- _Stored data_
=====

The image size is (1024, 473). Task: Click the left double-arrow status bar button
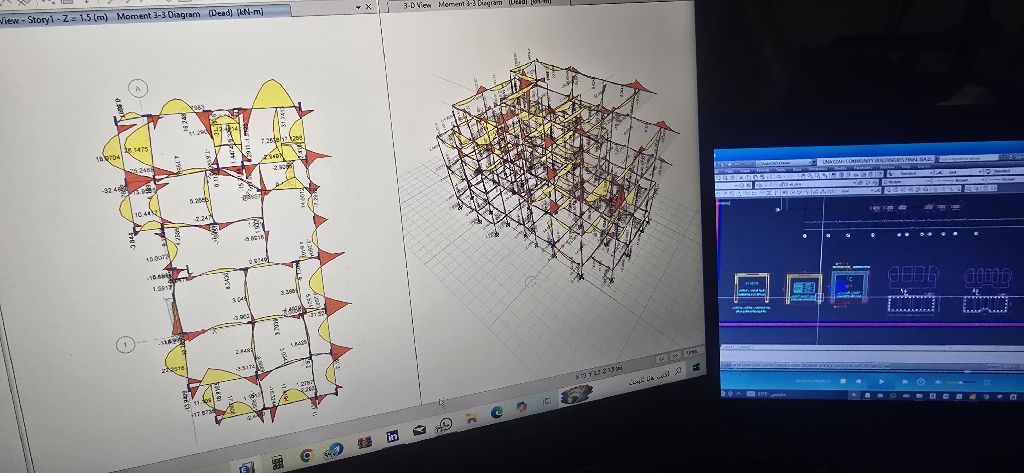click(661, 357)
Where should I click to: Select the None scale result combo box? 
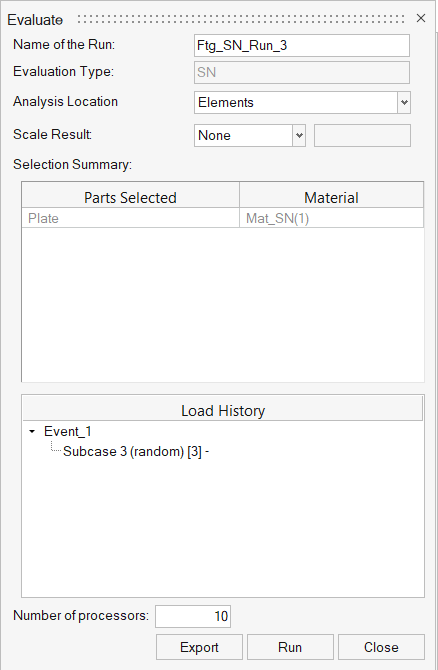(x=250, y=135)
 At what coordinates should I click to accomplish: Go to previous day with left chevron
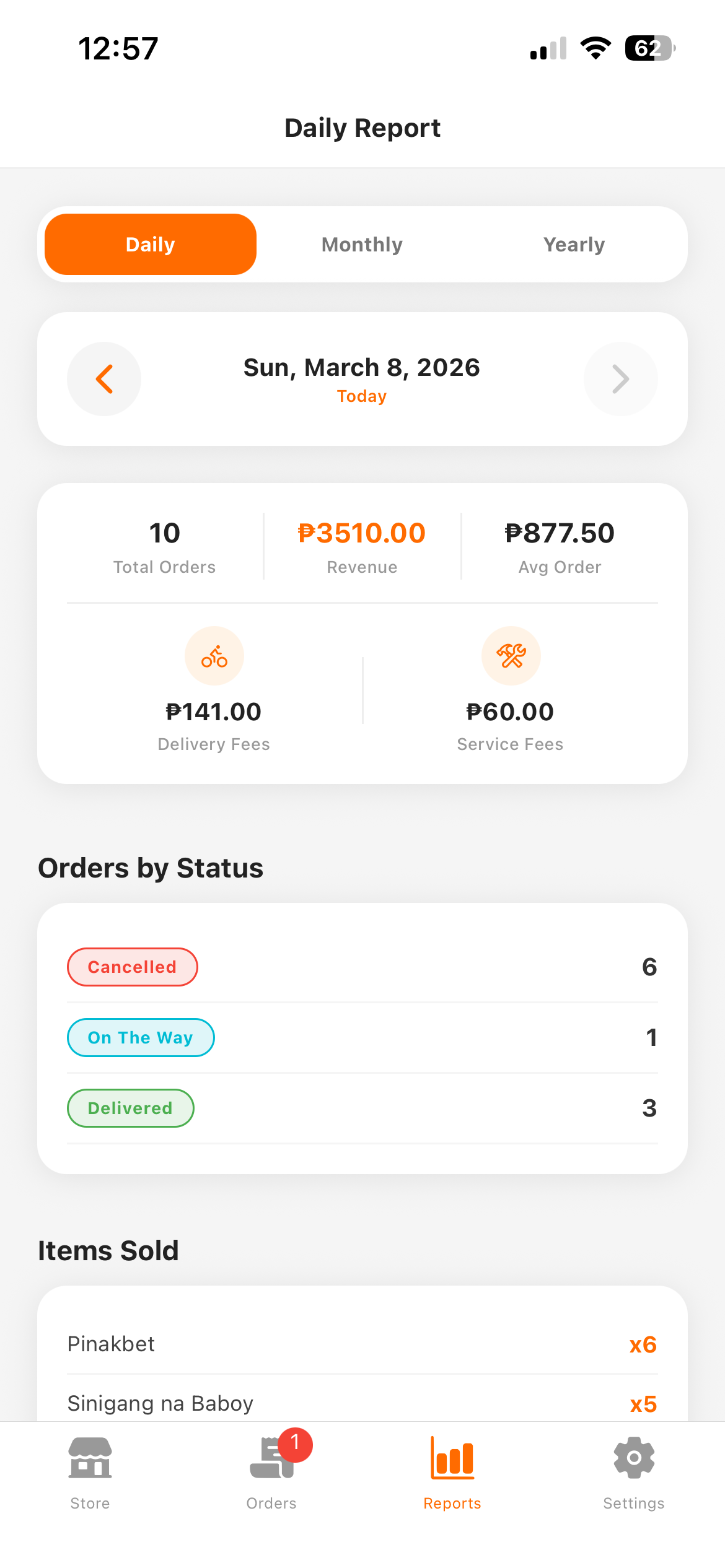(104, 379)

=====

The answer consists of the records repeated exactly, without any images.

The image size is (1024, 473). Task: Click the left double-arrow status bar button
click(661, 357)
Where should I click to: Select the None scale result combo box? 
(x=250, y=135)
 At what coordinates should I click to accomplish: Go to previous day with left chevron
(104, 379)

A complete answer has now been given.